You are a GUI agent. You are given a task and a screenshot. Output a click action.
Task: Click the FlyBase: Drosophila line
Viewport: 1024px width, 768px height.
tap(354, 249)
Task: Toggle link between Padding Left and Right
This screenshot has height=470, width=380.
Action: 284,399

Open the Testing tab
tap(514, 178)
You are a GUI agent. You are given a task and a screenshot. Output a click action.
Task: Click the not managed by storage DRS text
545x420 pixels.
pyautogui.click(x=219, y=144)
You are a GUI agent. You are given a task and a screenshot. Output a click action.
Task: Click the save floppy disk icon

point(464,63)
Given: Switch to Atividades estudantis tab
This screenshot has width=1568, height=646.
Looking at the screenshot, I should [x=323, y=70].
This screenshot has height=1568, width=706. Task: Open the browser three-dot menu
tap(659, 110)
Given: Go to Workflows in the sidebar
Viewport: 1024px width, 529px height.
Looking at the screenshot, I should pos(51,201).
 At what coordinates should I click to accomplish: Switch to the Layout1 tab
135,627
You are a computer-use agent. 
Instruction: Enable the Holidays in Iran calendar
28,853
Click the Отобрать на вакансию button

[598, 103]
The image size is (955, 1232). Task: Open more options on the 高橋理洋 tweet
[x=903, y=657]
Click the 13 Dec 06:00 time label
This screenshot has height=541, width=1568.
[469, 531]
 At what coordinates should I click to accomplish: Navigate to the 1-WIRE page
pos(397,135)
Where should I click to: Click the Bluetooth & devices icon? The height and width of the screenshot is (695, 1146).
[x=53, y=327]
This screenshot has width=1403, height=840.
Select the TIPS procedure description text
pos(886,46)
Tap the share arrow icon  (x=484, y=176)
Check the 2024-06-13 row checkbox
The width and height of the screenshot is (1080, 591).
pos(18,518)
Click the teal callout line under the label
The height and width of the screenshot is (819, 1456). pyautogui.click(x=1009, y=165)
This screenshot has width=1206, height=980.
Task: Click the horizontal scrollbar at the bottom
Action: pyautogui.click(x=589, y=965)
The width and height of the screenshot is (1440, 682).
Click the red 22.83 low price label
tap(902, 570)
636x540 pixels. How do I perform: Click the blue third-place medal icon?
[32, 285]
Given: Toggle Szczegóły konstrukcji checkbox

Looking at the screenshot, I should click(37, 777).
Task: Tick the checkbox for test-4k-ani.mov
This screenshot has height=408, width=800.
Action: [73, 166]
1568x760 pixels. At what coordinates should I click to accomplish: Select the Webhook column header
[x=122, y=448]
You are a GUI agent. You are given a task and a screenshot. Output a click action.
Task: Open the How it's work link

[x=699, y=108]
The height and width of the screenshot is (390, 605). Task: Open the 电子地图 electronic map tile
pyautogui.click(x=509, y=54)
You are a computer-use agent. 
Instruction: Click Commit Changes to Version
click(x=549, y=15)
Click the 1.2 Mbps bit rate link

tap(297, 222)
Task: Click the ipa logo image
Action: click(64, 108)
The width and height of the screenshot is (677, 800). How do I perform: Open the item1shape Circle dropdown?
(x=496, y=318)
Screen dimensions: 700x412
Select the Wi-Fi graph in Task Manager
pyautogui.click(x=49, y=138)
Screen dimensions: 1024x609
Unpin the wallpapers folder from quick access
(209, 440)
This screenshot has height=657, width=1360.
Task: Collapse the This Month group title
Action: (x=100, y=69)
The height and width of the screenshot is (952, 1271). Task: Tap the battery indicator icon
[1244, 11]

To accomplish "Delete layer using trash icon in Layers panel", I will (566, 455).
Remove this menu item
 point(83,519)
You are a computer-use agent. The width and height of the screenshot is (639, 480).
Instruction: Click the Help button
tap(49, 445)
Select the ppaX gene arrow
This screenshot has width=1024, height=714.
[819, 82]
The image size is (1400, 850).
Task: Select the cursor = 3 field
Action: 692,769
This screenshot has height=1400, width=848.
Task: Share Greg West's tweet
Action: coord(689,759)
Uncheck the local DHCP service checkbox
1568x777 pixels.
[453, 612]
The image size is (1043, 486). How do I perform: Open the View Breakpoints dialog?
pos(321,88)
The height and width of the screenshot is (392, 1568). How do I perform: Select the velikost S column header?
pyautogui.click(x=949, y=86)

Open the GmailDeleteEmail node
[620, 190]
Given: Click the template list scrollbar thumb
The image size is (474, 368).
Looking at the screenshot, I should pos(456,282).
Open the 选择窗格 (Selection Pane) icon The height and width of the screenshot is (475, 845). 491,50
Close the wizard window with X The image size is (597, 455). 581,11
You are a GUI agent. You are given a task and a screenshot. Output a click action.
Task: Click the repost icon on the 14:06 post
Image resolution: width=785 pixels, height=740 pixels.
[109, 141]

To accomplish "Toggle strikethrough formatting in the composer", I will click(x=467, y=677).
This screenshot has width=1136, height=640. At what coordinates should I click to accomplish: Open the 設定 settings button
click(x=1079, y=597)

■ ■ ■ ■ ■ ■ ■

**TO DO**
From the first entry to the last, reproduce everything precisely.

**TASK RESPONSE**
You are a GUI agent. You are given a task and a screenshot. Output a click action.
Task: Click the FlyBase: Drosophila line
Viewport: 1024px width, 768px height.
tap(354, 249)
Task: Toggle link between Padding Left and Right
This screenshot has height=470, width=380.
Action: 284,399

Open the Testing tab
tap(514, 178)
You are a GUI agent. You are given a task and a screenshot. Output a click action.
Task: Click the not managed by storage DRS text
545x420 pixels.
pyautogui.click(x=219, y=144)
You are a GUI agent. You are given a task and a screenshot. Output a click action.
Task: Click the save floppy disk icon

point(464,63)
Given: Switch to Atividades estudantis tab
This screenshot has width=1568, height=646.
Looking at the screenshot, I should [x=323, y=70].
This screenshot has height=1568, width=706. Task: Open the browser three-dot menu
tap(659, 110)
Given: Go to Workflows in the sidebar
Viewport: 1024px width, 529px height.
Looking at the screenshot, I should pos(51,201).
 At what coordinates should I click to accomplish: Switch to the Layout1 tab
135,627
You are a computer-use agent. 
Instruction: Enable the Holidays in Iran calendar
28,853
Click the Отобрать на вакансию button

[598, 103]
The image size is (955, 1232). Task: Open more options on the 高橋理洋 tweet
[x=903, y=657]
Click the 13 Dec 06:00 time label
This screenshot has height=541, width=1568.
[469, 531]
 At what coordinates should I click to accomplish: Navigate to the 1-WIRE page
pos(397,135)
Where should I click to: Click the Bluetooth & devices icon? The height and width of the screenshot is (695, 1146).
[x=53, y=327]
This screenshot has width=1403, height=840.
Select the TIPS procedure description text
pos(886,46)
Tap the share arrow icon  (x=484, y=176)
Check the 2024-06-13 row checkbox
The width and height of the screenshot is (1080, 591).
pos(18,518)
Click the teal callout line under the label
The height and width of the screenshot is (819, 1456). pyautogui.click(x=1009, y=165)
This screenshot has width=1206, height=980.
Task: Click the horizontal scrollbar at the bottom
Action: pyautogui.click(x=589, y=965)
The width and height of the screenshot is (1440, 682).
Click the red 22.83 low price label
tap(902, 570)
636x540 pixels. How do I perform: Click the blue third-place medal icon?
[32, 285]
Given: Toggle Szczegóły konstrukcji checkbox

Looking at the screenshot, I should click(37, 777).
Task: Tick the checkbox for test-4k-ani.mov
This screenshot has height=408, width=800.
Action: [73, 166]
1568x760 pixels. At what coordinates should I click to accomplish: Select the Webhook column header
[x=122, y=448]
You are a GUI agent. You are given a task and a screenshot. Output a click action.
Task: Open the How it's work link

[x=699, y=108]
The height and width of the screenshot is (390, 605). Task: Open the 电子地图 electronic map tile
pyautogui.click(x=509, y=54)
You are a computer-use agent. 
Instruction: Click Commit Changes to Version
click(x=549, y=15)
Click the 1.2 Mbps bit rate link

tap(297, 222)
Task: Click the ipa logo image
Action: click(64, 108)
The width and height of the screenshot is (677, 800). How do I perform: Open the item1shape Circle dropdown?
(x=496, y=318)
Screen dimensions: 700x412
Select the Wi-Fi graph in Task Manager
pyautogui.click(x=49, y=138)
Screen dimensions: 1024x609
Unpin the wallpapers folder from quick access
(209, 440)
This screenshot has height=657, width=1360.
Task: Collapse the This Month group title
Action: (x=100, y=69)
The height and width of the screenshot is (952, 1271). Task: Tap the battery indicator icon
[1244, 11]

To accomplish "Delete layer using trash icon in Layers panel", I will (566, 455).
Remove this menu item
 point(83,519)
You are a computer-use agent. The width and height of the screenshot is (639, 480).
Instruction: Click the Help button
tap(49, 445)
Select the ppaX gene arrow
This screenshot has width=1024, height=714.
[819, 82]
The image size is (1400, 850).
Task: Select the cursor = 3 field
Action: 692,769
This screenshot has height=1400, width=848.
Task: Share Greg West's tweet
Action: coord(689,759)
Uncheck the local DHCP service checkbox
1568x777 pixels.
[453, 612]
The image size is (1043, 486). How do I perform: Open the View Breakpoints dialog?
pos(321,88)
The height and width of the screenshot is (392, 1568). How do I perform: Select the velikost S column header?
pyautogui.click(x=949, y=86)

Open the GmailDeleteEmail node
[620, 190]
Given: Click the template list scrollbar thumb
The image size is (474, 368).
Looking at the screenshot, I should pos(456,282).
Open the 选择窗格 (Selection Pane) icon The height and width of the screenshot is (475, 845). 491,50
Close the wizard window with X The image size is (597, 455). 581,11
You are a GUI agent. You are given a task and a screenshot. Output a click action.
Task: Click the repost icon on the 14:06 post
Image resolution: width=785 pixels, height=740 pixels.
[109, 141]

To accomplish "Toggle strikethrough formatting in the composer", I will click(x=467, y=677).
This screenshot has width=1136, height=640. At what coordinates should I click to accomplish: Open the 設定 settings button
click(x=1079, y=597)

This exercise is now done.